Additional file information

Two new keys are added to the files key.

  • size: This field is mandatory. It MUST contain an integer which is the file size in bytes.
  • upload-time: This field is optional. If present, it MUST contain a valid ISO 8601 date/time string, in the format yyyy-mm-ddThh:mm:ss.ffffffZ, which represents the time the file was uploaded to the index. As indicated by the Z suffix, the upload time MUST use the UTC timezone. The fractional seconds part of the timestamp (the .ffffff part) is optional, and if present may contain up to 6 digits of precision. If a server does not record upload time information for a file, it MAY omit the upload-time key.


Why not add this data to the HTML API as well?

It would be possible to add the data to the HTML API, but the vast majority of consumers for this data are likely to be currently getting it from the PyPI JSON API, and so will already be expecting to parse JSON. Traditional consumers of the HTML API have never needed this data previously.

Does this imply that the HTML API is obsolete?

No. The FAQ of PEP 691 was clear that the HTML API is not being deprecated, and this PEP does not change that position. However, clients wishing to access the new data introduced by this PEP will need to use the JSON API to get it. And indexes wanting to provide it will need to serve the JSON format.

Is the simple API replacing the Warehouse JSON and XML-RPC APIs?

Where possible, clients should prefer the simple API over the JSON or XML-RPC APIs, as the former is standardised and can be assumed to be available from any index, whereas the latter are exclusive to the Warehouse project.

However, while this PEP brings the simple API closer to being able to replace the JSON API, there is no formal policy that the simple API will replicate all of the functionality covered by the existing Warehouse APIs. Proposed additions to the simple API will still be considered on their individual merits, and the requirement that the API should be simple and fast for the primary use case of locating files for a project will remain the overriding consideration.

Why not allow other date formats?

The ISO 8601 standard is complex, and there seems little value in requiring clients to deal with that. The standard library datetime module provides methods to parse ISO 8601 strings, but it is possible that users may want to access index data without using Python (for example, piping the output of curl into jq). Having a single, well-defined format makes this easier, and doesn’t have any significant disadvantages.

What if file sizes are too big for a JSON number?

The JSON standard does not specify how numbers are to be interpreted. Python can read and write arbitrary-length integers in a JSON file, so this should not be an issue for code written in Python. Non-Python implementations may need to take care to handle large integers correctly, but this is not expected to be a significant problem.

Why not require PEP 440 versions?

At the time this PEP was written, PyPI still contains (and serves) projects and files with “legacy” versions. Requiring PEP 440 versions would make it impossible for PyPI to follow this specification while still serving the existing content.

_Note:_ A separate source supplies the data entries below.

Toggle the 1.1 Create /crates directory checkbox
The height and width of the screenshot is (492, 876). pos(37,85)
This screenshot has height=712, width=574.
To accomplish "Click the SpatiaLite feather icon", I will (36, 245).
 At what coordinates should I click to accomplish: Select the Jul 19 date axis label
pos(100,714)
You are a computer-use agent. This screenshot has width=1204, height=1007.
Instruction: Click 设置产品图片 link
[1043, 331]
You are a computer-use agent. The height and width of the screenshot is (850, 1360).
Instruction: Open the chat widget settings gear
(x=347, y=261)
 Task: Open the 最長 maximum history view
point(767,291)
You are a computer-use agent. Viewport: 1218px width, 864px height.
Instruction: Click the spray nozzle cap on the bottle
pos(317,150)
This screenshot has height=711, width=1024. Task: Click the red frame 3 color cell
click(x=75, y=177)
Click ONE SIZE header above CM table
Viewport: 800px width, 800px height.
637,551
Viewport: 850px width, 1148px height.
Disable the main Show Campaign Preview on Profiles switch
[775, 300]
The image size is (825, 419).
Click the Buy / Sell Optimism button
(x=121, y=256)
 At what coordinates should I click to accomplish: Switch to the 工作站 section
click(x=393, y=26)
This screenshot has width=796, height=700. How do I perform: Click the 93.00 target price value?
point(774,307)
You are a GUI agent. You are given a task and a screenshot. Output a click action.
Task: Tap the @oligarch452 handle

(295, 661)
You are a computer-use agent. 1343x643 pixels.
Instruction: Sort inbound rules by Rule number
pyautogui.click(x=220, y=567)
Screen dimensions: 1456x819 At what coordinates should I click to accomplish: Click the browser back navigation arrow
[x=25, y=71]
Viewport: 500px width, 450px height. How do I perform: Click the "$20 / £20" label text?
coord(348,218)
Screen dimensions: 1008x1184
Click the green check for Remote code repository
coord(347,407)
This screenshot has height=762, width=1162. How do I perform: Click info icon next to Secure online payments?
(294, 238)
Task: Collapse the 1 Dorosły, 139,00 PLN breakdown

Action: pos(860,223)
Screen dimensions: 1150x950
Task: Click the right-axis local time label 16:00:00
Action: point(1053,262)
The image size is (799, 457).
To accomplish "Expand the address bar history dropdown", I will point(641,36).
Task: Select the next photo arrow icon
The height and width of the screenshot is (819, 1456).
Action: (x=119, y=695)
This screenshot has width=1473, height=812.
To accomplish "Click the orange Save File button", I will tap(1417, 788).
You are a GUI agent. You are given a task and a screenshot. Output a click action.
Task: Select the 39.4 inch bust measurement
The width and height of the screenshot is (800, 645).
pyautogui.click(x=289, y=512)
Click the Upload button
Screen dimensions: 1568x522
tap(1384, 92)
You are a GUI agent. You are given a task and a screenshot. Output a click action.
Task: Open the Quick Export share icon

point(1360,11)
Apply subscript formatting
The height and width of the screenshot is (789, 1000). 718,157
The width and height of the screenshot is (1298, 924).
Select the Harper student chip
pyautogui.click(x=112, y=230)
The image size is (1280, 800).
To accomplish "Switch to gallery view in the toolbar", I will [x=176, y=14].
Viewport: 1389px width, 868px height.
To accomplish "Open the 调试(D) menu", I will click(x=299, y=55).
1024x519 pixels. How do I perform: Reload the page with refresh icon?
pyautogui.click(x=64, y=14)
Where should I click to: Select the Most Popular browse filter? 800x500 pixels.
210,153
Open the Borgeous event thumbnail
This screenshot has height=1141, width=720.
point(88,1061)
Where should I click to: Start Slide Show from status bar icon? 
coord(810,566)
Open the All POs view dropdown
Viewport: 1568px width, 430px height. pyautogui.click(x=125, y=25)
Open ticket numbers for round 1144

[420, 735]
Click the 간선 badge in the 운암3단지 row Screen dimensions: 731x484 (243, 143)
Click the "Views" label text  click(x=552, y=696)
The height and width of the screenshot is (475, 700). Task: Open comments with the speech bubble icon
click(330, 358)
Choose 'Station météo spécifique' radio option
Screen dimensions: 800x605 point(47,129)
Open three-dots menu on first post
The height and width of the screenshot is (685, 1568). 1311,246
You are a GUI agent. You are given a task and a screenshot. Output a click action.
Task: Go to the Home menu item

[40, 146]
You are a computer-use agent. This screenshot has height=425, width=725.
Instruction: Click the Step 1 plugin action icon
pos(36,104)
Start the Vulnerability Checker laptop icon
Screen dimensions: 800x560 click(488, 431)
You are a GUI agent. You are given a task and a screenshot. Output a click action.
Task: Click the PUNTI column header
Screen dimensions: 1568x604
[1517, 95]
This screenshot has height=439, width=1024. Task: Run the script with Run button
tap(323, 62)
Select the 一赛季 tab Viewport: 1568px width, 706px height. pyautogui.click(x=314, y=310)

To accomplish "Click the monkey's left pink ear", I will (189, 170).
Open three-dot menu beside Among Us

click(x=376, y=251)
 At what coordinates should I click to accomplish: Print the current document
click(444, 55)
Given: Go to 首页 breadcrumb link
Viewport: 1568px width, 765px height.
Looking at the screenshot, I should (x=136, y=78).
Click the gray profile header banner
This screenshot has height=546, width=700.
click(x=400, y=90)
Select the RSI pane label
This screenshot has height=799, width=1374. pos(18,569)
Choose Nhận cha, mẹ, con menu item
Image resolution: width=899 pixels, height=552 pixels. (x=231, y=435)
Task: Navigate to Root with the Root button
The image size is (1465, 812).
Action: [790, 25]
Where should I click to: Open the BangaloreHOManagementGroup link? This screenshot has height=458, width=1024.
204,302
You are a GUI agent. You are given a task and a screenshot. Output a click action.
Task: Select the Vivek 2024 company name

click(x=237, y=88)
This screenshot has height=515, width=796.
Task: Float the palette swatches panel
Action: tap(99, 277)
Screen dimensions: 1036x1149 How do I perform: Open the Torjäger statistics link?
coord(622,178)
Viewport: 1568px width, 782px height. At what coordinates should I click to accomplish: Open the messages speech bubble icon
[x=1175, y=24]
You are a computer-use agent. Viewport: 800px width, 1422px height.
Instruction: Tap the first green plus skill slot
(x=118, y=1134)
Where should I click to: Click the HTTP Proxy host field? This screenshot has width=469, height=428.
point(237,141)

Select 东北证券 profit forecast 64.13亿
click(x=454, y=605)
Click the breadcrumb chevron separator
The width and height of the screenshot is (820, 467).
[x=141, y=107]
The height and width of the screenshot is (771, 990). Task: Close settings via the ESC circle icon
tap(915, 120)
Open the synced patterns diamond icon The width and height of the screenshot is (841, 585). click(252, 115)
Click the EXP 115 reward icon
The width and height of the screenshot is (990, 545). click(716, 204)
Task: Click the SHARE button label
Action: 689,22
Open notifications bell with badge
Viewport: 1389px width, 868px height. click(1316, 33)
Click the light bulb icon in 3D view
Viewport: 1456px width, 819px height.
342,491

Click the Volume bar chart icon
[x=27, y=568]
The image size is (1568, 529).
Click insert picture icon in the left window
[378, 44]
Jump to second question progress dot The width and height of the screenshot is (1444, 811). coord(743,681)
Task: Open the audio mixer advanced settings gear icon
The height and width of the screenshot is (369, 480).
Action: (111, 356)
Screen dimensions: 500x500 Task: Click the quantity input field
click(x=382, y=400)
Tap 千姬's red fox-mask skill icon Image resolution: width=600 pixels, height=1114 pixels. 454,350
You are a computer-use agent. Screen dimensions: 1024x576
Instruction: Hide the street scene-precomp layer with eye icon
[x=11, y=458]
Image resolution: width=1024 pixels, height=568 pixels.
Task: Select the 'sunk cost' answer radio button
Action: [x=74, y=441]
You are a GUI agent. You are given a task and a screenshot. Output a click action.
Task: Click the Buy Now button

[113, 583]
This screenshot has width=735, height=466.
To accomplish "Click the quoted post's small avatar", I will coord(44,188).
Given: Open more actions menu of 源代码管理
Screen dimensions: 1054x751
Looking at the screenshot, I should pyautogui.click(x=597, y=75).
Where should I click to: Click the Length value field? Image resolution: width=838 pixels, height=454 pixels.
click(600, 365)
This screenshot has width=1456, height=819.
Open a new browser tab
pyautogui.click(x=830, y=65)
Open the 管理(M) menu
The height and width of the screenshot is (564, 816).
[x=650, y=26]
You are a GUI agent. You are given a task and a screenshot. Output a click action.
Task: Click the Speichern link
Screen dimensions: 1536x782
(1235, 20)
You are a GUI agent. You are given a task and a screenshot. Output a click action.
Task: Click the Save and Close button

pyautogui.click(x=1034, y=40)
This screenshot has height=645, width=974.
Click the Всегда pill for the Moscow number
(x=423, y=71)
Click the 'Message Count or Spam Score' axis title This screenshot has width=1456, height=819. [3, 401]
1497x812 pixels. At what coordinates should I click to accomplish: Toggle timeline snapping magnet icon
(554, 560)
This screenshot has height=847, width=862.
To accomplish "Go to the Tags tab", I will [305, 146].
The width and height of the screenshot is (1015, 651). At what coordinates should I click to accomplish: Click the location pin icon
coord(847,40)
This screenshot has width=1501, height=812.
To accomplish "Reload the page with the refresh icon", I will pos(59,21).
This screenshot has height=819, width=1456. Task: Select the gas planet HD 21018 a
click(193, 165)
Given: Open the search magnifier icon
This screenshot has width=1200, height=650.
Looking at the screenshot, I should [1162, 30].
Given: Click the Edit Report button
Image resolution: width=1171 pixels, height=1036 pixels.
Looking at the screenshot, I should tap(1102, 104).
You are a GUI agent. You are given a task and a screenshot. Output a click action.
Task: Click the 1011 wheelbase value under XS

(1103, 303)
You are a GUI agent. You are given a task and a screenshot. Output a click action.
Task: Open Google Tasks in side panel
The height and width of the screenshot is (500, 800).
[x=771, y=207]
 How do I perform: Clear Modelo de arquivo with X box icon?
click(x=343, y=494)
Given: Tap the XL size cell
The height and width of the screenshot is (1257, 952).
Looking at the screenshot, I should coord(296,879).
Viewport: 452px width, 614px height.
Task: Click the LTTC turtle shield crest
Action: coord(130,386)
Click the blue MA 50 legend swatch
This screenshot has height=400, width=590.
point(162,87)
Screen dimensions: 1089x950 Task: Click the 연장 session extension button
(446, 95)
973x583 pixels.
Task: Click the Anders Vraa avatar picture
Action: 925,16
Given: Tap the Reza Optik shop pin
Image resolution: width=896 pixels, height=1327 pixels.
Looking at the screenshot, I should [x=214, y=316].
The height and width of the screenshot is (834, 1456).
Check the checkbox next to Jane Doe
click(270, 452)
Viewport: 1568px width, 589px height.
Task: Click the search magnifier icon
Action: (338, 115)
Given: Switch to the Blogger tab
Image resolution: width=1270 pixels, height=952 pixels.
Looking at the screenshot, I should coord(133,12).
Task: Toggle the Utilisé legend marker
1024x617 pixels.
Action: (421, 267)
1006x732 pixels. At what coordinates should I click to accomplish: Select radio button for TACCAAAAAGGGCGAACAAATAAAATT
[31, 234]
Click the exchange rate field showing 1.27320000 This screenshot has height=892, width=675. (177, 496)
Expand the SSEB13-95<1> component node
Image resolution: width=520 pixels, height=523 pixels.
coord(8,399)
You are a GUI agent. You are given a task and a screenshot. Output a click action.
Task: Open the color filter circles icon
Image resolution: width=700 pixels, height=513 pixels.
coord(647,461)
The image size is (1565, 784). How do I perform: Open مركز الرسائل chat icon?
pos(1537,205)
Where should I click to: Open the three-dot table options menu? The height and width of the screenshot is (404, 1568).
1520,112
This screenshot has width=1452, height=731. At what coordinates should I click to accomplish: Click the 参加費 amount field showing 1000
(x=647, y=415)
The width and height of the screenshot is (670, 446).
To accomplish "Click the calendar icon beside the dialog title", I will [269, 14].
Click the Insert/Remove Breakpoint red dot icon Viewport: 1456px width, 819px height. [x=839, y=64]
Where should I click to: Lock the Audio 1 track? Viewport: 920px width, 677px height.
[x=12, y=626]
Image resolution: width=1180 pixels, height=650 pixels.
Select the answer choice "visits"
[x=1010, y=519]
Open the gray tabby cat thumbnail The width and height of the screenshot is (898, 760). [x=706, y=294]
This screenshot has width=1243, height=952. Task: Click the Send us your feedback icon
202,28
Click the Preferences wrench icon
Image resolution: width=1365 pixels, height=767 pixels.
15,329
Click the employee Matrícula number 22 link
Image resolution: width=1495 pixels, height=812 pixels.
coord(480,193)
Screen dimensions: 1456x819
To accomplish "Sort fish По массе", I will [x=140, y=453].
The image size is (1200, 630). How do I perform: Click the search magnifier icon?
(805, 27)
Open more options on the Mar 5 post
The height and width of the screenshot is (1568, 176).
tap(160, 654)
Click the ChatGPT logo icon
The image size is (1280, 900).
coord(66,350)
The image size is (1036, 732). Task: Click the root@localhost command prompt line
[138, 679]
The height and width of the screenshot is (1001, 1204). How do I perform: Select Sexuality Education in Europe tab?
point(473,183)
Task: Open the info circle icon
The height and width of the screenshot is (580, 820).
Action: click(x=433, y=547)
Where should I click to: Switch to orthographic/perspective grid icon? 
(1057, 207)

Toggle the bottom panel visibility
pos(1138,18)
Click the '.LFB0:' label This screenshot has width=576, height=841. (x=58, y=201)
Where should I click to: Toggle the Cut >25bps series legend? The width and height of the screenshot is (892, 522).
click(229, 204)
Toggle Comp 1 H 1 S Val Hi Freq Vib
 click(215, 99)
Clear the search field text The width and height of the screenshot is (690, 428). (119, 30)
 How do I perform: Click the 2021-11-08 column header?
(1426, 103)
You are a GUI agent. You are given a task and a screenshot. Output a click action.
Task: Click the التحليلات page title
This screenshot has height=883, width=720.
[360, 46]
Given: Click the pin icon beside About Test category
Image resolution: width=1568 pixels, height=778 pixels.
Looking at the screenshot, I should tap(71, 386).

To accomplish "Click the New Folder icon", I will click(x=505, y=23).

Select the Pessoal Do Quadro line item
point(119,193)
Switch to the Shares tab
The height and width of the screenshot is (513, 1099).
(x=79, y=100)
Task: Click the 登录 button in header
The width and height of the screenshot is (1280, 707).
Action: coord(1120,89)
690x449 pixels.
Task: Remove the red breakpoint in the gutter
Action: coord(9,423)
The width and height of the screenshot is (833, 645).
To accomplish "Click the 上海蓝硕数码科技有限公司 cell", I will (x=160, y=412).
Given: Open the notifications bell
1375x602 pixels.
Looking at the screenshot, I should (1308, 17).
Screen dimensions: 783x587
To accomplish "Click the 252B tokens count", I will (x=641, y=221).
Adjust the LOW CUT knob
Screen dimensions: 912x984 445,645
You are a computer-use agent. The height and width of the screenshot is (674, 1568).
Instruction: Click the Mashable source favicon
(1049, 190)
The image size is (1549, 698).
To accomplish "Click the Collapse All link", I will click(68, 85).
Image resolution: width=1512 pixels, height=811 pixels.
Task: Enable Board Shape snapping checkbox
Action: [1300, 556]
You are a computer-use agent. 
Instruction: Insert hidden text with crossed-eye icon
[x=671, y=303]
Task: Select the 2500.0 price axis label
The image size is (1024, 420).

Ideally, at some future time, the simple index API will be updated to require PEP 440 versions, at which time this specification should be updated to reflect that. However, that change will need to be co-ordinated with existing index providers including PyPI, to desupport and remove non-conforming projects and/or files.

Why not provide a “latest version” value?

For PEP 440 versions, this is easy enough for the client to do (using the packaging library, latest = max(Version(s) for s in proj["versions"])). For non-standard versions, there is no well-defined ordering, and clients will need to decide on what rule is appropriate for their needs. Requiring the server to supply a latest version value takes the choice away from the client.

Servers with an explicit concept of which version is the “latest”, which cannot be calculated from data available to the client, can provide a non-standard, underscore-prefixed key to convey that information to the client if they wish.